* _WORK ORDER_:
In the military aircraft survivability text below, turn the paragraph beginning "The subsection introduces various military aircraft stealth considerations" into a short bulleted list that keeps its main facts.

Military Aircraft Survivability
This extended section of the book can be found on the Web site www. cambridge .org/Kundu and presents a typical military turbofan survivability consideration in the following subsections.
15.10.1 Military Emergency Escape
The subsection introduces a typical ejection seat and ejection sequences as a survivability issue with the following figures.
Figure 15.42. Typical military aircraft ejection seat Figure 15.43. Typical ejection sequence
Figure 15.44. Typical ejection sequence showing separation of seat and parachute deployment
15.10.2 Military Aircraft Stealth Consideration
The subsection introduces various military aircraft stealth considerations and strategies as survivability issues. It covers system integration of operational needs before, during, and after combat (e. g., audio-visual detection, radar signature, heat signature, on-board passive system, use of defensive aids, secure communication, onboard stand-alone navigational system, and returning to home base).
15.10.3 Low Observable (LO) Aircraft Configuration
The subsection deals with military aircraft typical stealth considerations issues such as heat and radar signature suppression as survivability issues. Following are the figures in this subsection.
Figure 15.45. Typical comparisons of radar signatures (sphere versus stealth aircraft)
Figure 15.46. Three stealth aircraft configurations
15.10 Emerging Scenarios
There have been four emerging topics: two concerning terrorist activities, one concerning health issues, and one ongoing problem related to aircraft debris on the runway. This section familiarizes future designers with the types of problems they may face related to these topics.
Counterterrorism Design Implementation
Much thought is now applied to ways to counter onboard terrorism. These topical considerations have yet to be determined for implementation. There is concern about the increased weight and cost of an aircraft. Some design-change ideas are as follows:
1. Install a bulletproof flight-deck barrier at the cockpit door. Compartmentalize the cabin to isolate trouble. Whether these measures are effective must be debated, but aircraft designers must use foresight rather than hindsight.

* _DATA PROVIDED_:
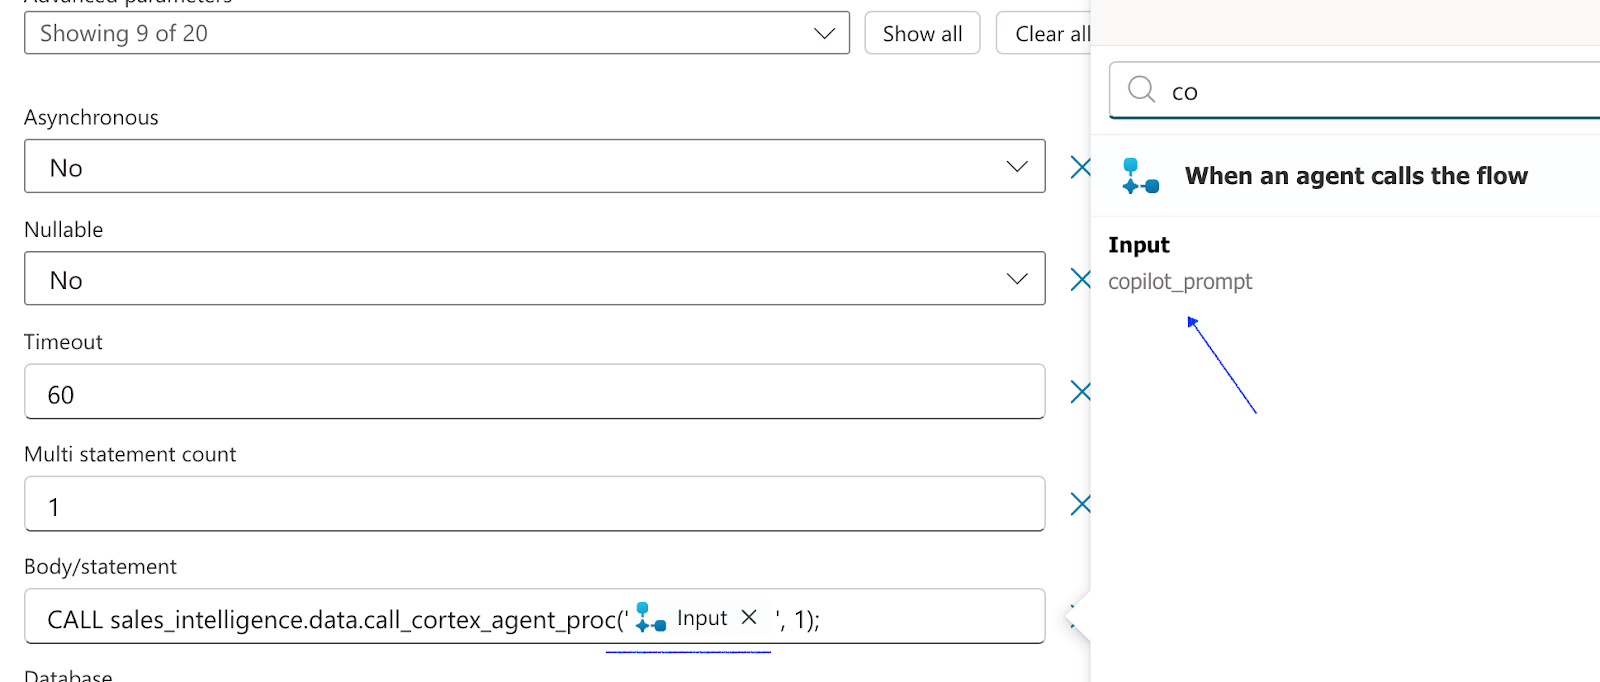This screenshot has height=682, width=1600.
Task: Click the Input section heading
Action: click(1139, 245)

* _PROBLEM SOLUTION_:
- Covers military aircraft stealth considerations and strategies as survivability issues
- Covers system integration of operational needs before, during, and after combat, including:
  - audio-visual detection
  - radar signature
  - heat signature
  - on-board passive system
  - use of defensive aids
  - secure communication
  - onboard stand-alone navigational system
  - returning to home base